What needs to be done: Among these records, tally each line with the word "Policy"; the answer is that number alone.

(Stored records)
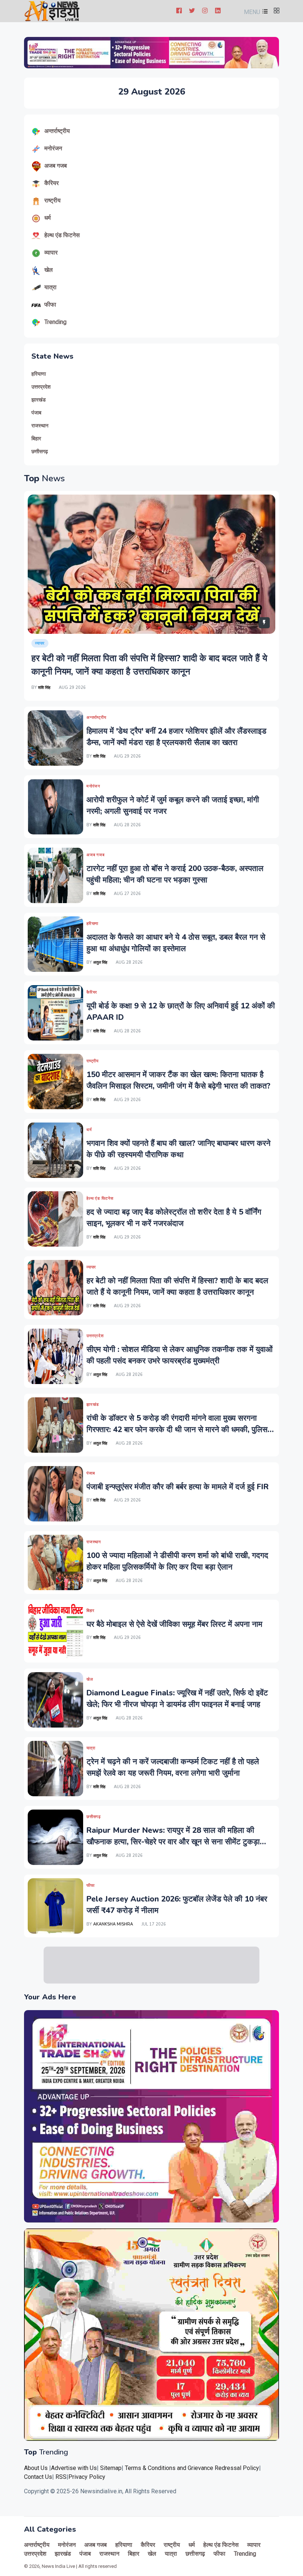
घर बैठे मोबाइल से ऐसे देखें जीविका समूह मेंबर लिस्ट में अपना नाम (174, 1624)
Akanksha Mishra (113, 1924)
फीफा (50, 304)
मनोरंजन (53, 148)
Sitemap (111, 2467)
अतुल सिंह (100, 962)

==

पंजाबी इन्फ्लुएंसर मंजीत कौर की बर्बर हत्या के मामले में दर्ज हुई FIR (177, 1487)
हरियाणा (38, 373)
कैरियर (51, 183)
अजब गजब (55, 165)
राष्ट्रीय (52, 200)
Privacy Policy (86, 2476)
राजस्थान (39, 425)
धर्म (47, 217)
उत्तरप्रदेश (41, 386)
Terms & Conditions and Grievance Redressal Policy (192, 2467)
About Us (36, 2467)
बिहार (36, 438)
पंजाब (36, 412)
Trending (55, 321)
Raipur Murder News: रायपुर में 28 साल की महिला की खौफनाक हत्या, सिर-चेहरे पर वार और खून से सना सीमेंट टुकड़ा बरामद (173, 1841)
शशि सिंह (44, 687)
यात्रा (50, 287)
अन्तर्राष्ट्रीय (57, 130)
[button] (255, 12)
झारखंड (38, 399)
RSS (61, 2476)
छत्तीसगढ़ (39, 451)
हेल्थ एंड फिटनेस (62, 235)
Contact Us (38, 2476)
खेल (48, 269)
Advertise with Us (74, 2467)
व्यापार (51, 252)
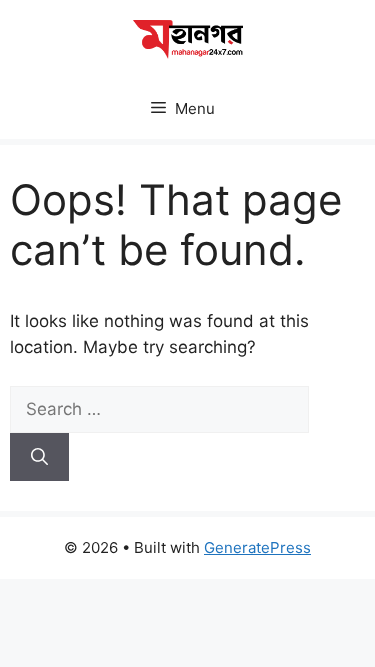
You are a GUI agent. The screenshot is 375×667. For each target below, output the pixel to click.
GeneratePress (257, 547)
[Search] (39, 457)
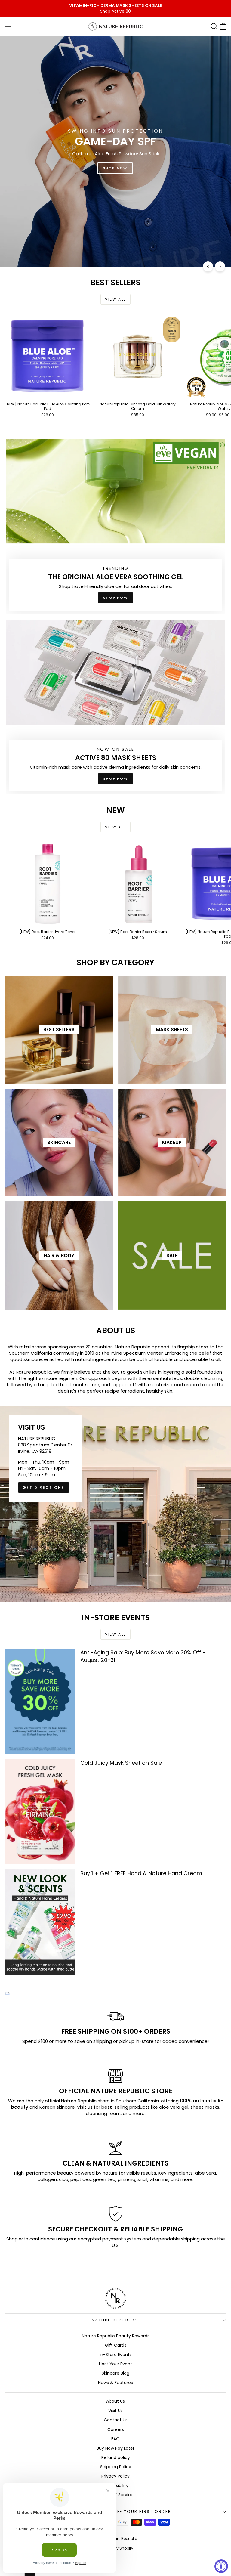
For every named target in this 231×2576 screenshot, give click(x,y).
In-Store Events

Task answer: 2